* About this task: Your copy should match the records exactly, apart from the pictures, which stay out.

● ● ● ● ● ● ●

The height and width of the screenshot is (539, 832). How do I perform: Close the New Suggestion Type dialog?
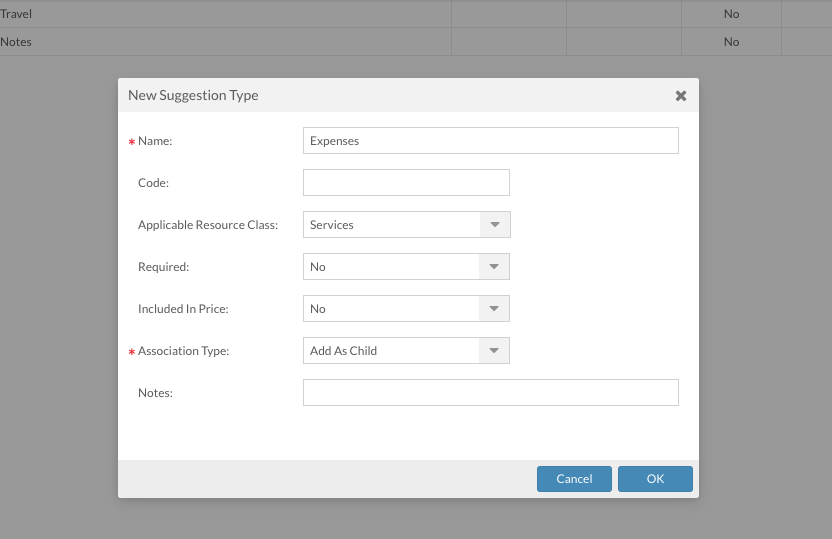click(x=680, y=96)
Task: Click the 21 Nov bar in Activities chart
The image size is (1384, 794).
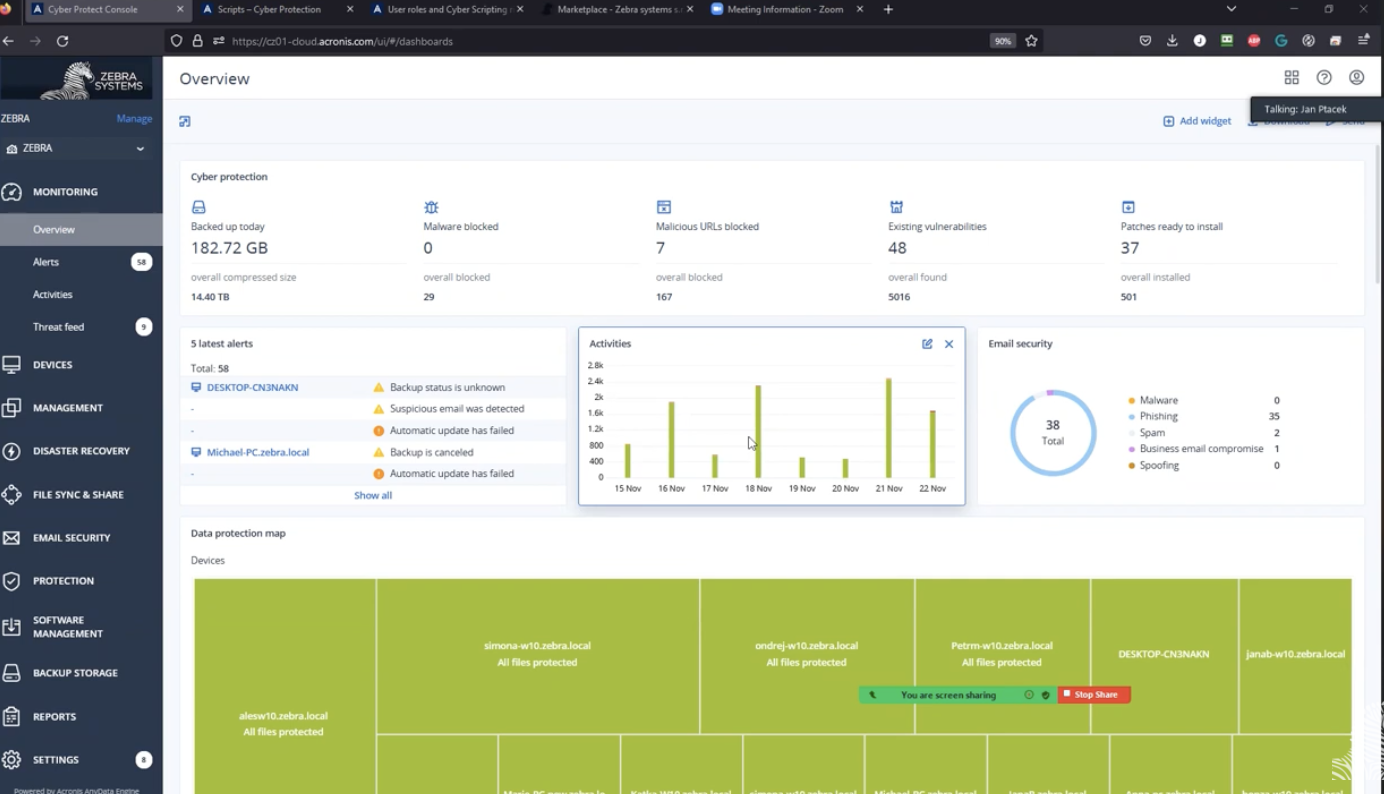Action: click(888, 428)
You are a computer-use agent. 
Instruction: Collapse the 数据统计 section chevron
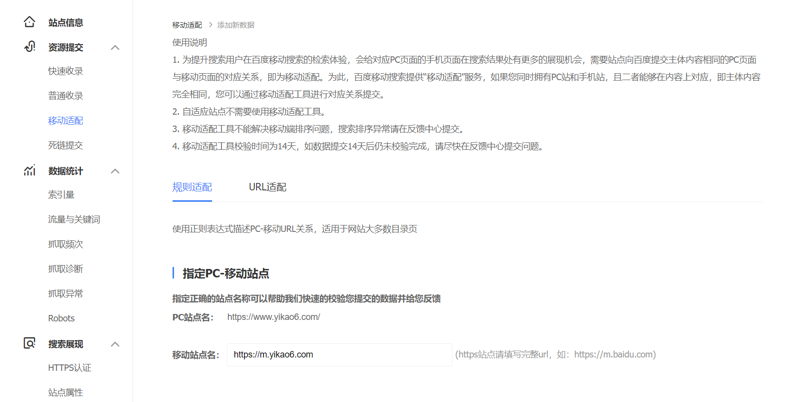(115, 171)
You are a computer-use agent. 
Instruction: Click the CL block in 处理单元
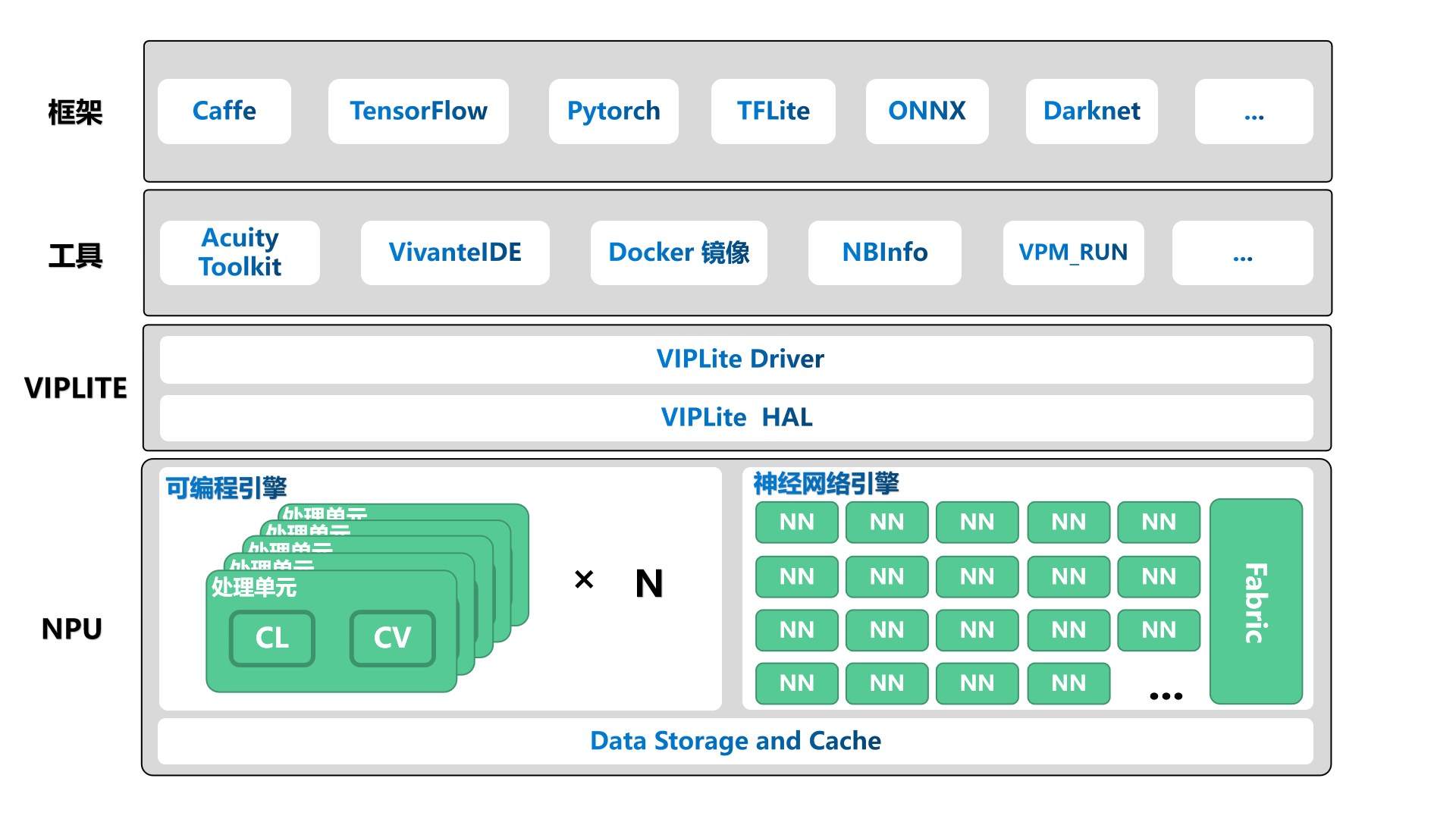271,639
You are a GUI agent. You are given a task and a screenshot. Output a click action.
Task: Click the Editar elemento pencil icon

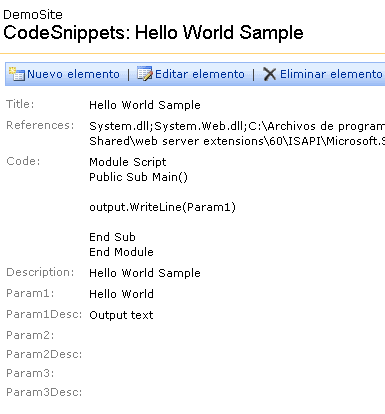145,74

● ● ● ● ● ● ●

* Response area:
The height and width of the screenshot is (539, 832). How do I perform: Close the New Suggestion Type dialog?
click(x=680, y=96)
Task: Click the 21 Nov bar in Activities chart
The image size is (1384, 794).
Action: click(888, 428)
You are a computer-use agent. 
Instruction: Collapse the 数据统计 section chevron
(115, 171)
You are a computer-use agent. 
Instruction: Click the CL block in 处理单元
271,639
You are a GUI agent. You are given a task and a screenshot. Output a click action.
Task: Click the Editar elemento pencil icon

145,74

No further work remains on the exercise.